What to produce: Among the entries below, one line contains "1568x778 pixels." and another contains "Task: Expand the /etc/bind/zones/db.example.com". Transcribe those two lines and every line between them, exactly.
++++ Record set ++++
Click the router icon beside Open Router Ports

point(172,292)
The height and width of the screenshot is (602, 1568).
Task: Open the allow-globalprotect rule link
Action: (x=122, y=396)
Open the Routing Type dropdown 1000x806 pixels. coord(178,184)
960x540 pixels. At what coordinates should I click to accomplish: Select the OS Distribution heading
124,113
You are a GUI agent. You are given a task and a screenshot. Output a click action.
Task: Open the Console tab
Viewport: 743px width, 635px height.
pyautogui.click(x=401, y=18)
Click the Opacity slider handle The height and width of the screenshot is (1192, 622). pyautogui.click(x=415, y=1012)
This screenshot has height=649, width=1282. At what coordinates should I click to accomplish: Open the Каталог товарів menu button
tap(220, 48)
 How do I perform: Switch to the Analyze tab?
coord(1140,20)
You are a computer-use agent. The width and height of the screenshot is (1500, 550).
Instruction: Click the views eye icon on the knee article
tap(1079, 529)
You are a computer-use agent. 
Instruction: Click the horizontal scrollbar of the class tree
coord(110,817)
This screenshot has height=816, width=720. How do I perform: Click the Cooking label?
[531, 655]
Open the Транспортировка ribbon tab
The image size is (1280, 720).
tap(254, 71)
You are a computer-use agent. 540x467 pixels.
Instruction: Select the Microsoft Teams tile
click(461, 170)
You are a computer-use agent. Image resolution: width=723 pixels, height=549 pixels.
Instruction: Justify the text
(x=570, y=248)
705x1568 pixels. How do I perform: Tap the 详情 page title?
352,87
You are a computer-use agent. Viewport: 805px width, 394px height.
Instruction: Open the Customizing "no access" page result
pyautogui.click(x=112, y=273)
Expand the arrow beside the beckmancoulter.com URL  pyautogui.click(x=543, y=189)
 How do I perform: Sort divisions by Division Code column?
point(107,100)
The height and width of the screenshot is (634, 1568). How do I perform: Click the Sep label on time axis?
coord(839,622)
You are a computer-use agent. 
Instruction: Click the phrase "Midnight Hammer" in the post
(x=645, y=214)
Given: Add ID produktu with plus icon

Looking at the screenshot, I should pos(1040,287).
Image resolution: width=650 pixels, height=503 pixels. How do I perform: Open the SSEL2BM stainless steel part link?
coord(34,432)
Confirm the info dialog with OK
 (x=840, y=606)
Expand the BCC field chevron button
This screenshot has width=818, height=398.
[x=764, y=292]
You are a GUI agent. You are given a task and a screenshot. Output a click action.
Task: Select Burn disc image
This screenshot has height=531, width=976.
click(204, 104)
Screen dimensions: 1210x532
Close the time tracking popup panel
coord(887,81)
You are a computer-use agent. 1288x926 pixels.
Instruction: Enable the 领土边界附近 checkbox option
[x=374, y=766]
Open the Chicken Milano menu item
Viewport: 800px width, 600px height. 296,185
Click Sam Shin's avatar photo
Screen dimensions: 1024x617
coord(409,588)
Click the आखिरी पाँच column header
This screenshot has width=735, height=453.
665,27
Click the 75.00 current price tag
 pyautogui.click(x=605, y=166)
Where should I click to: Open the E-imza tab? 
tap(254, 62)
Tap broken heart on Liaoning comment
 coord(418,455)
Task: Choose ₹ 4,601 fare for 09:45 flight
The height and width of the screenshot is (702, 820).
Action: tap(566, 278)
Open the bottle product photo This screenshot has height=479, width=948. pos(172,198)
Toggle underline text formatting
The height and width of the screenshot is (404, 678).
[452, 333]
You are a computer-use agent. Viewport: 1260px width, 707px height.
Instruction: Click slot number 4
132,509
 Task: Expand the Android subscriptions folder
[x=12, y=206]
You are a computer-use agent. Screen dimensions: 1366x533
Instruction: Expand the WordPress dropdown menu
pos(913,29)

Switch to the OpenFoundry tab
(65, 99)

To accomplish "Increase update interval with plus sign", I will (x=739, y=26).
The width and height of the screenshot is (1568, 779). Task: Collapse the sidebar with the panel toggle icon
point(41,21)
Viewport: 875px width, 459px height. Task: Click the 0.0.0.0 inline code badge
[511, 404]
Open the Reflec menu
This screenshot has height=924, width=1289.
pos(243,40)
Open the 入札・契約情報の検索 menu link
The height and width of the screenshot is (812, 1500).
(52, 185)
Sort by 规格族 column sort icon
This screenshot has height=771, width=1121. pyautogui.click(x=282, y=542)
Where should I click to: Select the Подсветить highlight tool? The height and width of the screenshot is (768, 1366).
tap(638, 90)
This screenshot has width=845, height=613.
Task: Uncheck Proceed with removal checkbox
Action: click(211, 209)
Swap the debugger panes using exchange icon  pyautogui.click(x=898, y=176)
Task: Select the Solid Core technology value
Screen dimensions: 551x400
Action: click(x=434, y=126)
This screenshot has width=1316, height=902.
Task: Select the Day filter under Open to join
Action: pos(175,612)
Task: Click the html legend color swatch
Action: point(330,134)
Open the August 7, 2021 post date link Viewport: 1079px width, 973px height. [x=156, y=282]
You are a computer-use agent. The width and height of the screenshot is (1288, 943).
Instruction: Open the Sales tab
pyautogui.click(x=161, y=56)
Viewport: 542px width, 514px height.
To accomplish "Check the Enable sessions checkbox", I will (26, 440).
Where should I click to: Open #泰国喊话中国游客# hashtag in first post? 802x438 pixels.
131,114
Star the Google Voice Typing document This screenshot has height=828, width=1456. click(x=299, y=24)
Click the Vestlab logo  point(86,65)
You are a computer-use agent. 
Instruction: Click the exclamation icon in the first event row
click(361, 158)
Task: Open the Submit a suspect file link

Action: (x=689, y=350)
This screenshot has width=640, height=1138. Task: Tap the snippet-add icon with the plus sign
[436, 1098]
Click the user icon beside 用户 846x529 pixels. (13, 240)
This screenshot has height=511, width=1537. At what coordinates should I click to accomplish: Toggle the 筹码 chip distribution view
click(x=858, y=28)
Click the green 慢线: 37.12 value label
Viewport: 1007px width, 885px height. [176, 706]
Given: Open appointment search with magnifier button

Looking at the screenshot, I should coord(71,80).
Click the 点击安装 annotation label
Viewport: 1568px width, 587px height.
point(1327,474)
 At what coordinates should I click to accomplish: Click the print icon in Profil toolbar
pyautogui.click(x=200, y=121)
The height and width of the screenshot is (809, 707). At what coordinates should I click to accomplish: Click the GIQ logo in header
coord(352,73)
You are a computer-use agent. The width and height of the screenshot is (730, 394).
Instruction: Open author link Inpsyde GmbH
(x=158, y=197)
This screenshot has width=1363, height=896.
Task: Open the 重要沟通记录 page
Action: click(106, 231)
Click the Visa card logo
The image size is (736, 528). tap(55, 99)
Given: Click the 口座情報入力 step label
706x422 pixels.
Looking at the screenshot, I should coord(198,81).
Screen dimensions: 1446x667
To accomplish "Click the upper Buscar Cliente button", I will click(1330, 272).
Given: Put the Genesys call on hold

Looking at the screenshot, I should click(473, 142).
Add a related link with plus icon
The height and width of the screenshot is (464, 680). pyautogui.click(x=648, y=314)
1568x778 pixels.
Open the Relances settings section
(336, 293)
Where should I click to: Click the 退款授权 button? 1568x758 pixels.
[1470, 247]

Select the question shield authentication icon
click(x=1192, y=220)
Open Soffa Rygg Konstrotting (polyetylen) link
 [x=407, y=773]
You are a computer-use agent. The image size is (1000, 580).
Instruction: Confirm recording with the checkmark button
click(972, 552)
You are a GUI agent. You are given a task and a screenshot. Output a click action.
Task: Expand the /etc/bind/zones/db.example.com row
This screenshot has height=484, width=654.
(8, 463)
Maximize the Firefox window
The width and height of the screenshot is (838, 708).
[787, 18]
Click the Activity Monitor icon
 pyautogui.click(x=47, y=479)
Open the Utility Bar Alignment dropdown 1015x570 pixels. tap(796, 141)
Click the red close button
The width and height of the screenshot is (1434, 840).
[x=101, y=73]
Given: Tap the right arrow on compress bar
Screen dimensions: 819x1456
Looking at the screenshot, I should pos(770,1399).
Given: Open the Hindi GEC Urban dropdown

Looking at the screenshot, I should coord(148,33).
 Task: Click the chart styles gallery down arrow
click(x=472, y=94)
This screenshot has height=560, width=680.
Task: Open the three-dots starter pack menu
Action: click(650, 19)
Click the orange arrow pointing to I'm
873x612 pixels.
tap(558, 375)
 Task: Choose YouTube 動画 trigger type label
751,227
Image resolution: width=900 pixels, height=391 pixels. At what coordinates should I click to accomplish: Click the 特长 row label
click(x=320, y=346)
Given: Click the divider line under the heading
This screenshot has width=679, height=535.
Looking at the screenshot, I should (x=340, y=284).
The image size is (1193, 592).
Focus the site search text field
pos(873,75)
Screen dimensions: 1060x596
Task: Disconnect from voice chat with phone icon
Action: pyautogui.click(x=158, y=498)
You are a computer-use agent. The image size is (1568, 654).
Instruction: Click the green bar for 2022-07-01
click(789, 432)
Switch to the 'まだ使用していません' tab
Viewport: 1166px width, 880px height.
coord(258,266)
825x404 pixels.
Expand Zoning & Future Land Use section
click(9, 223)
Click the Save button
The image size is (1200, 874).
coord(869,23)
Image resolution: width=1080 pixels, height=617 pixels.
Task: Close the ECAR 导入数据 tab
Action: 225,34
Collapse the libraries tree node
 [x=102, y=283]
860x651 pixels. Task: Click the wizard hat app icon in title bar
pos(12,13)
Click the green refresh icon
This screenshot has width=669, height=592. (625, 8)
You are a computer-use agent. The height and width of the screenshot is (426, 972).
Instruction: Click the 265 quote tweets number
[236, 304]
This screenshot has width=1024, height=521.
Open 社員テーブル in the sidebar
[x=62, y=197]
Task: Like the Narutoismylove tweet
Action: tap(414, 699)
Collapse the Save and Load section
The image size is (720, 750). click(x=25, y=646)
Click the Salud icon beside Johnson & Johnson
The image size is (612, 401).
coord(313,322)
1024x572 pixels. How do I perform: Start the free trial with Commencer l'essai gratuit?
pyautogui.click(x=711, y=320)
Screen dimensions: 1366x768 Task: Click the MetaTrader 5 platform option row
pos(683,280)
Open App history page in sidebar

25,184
++++
Final answer:
1568x778 pixels.
Open the Relances settings section
(336, 293)
Where should I click to: Click the 退款授权 button? 1568x758 pixels.
[1470, 247]

Select the question shield authentication icon
click(x=1192, y=220)
Open Soffa Rygg Konstrotting (polyetylen) link
 [x=407, y=773]
You are a computer-use agent. The image size is (1000, 580).
Instruction: Confirm recording with the checkmark button
click(972, 552)
You are a GUI agent. You are given a task and a screenshot. Output a click action.
Task: Expand the /etc/bind/zones/db.example.com row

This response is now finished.